--- What the exercise asks ---
Check each line of the records for "width"; collect those that have it.

--- Records provided ---
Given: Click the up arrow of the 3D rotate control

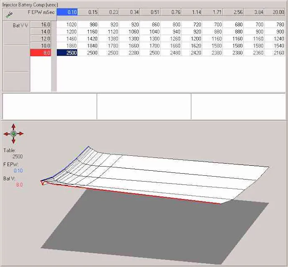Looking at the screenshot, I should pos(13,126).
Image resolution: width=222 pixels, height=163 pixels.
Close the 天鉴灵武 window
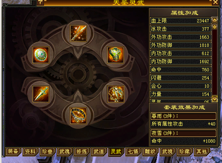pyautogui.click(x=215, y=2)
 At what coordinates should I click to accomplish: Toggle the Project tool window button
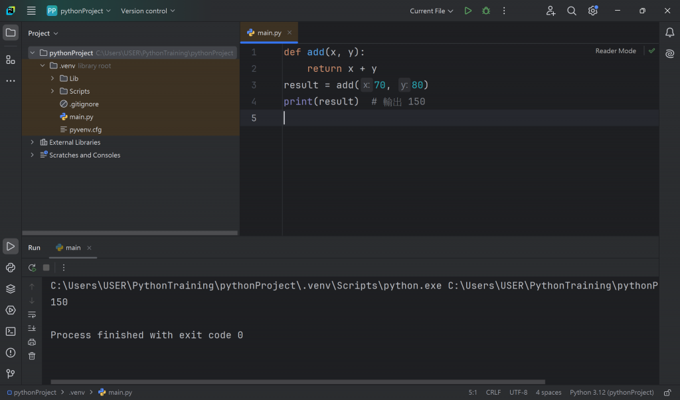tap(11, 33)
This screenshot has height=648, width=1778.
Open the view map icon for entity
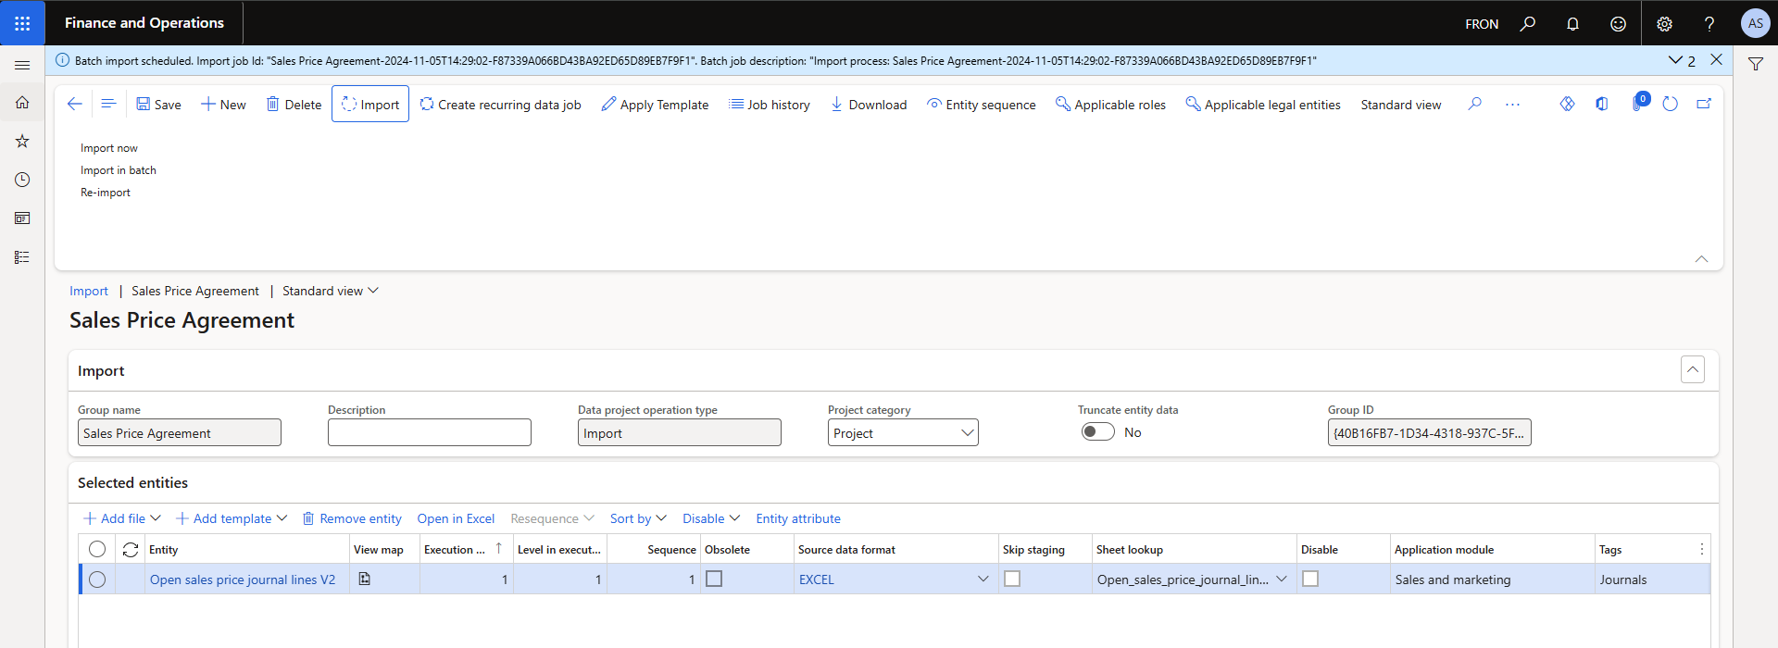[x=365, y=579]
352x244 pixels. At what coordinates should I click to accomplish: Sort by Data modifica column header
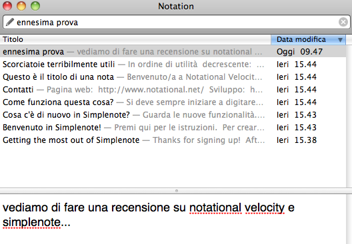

--- Response ---
Image resolution: width=222 pixels, height=163 pixels.
This screenshot has height=648, width=1778.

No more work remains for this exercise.